WHAT YOU WILL DO
Pull every line with "dropdown" from the data below and copy it.
───── DATA UNDER STUDY ─────
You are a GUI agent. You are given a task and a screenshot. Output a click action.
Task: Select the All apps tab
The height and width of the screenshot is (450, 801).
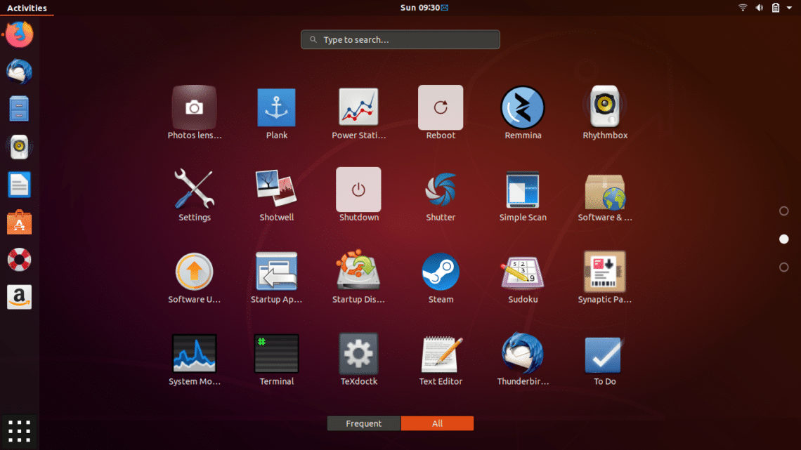click(437, 423)
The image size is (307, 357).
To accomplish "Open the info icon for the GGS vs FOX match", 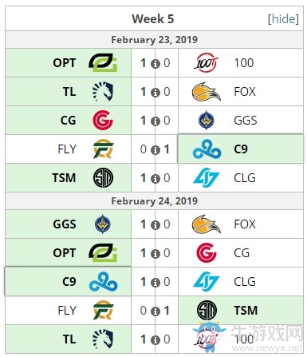I will click(155, 225).
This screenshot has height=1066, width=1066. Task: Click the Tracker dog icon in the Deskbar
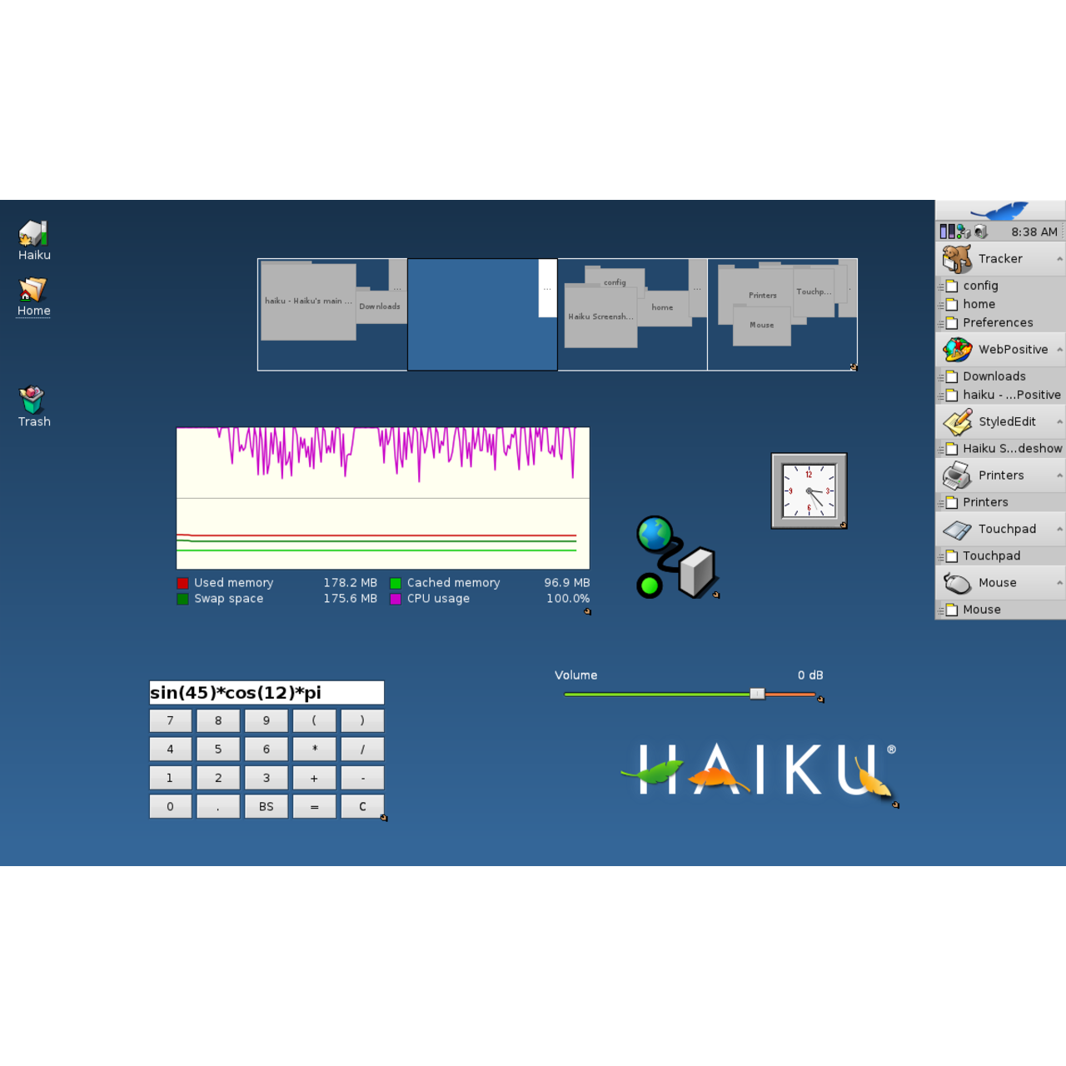tap(956, 258)
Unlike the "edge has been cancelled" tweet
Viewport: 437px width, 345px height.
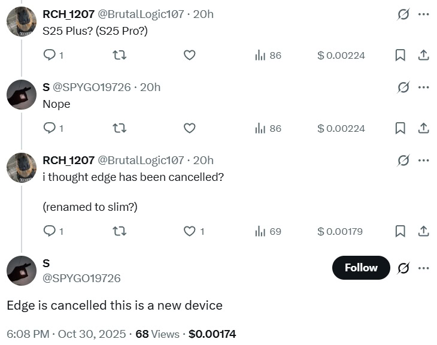coord(189,231)
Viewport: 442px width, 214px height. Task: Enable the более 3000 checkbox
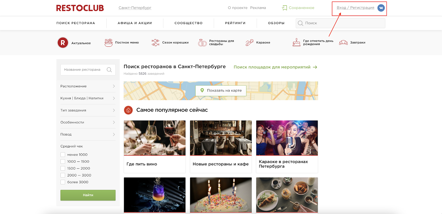pyautogui.click(x=63, y=182)
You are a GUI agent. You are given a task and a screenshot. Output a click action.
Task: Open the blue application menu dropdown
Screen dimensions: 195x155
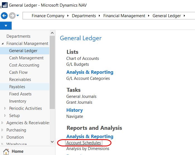pos(6,26)
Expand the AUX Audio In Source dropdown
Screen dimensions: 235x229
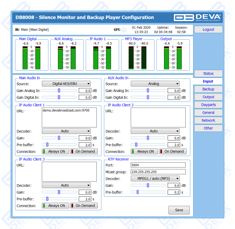(x=155, y=84)
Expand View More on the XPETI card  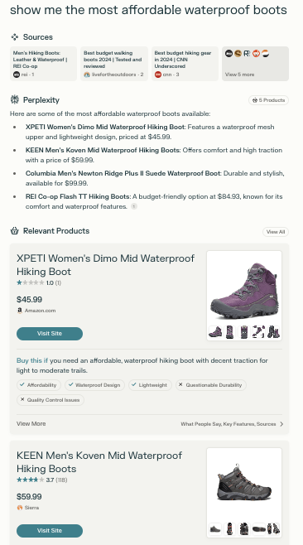(x=31, y=424)
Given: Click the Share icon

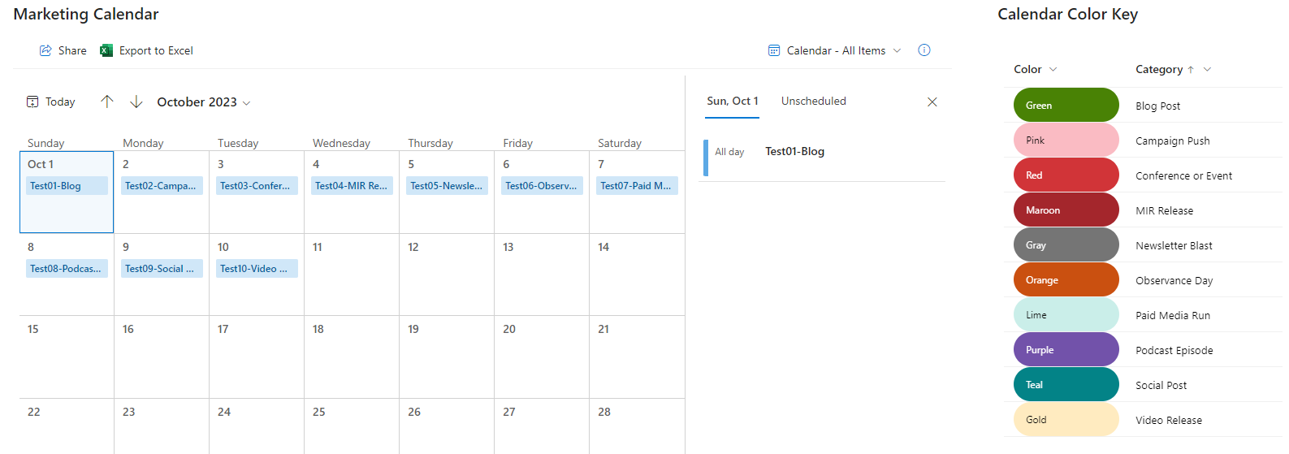Looking at the screenshot, I should click(x=45, y=50).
─────
EXERCISE ANSWER
Task: Open the blue application menu dropdown
Expand the AUX Audio In Source dropdown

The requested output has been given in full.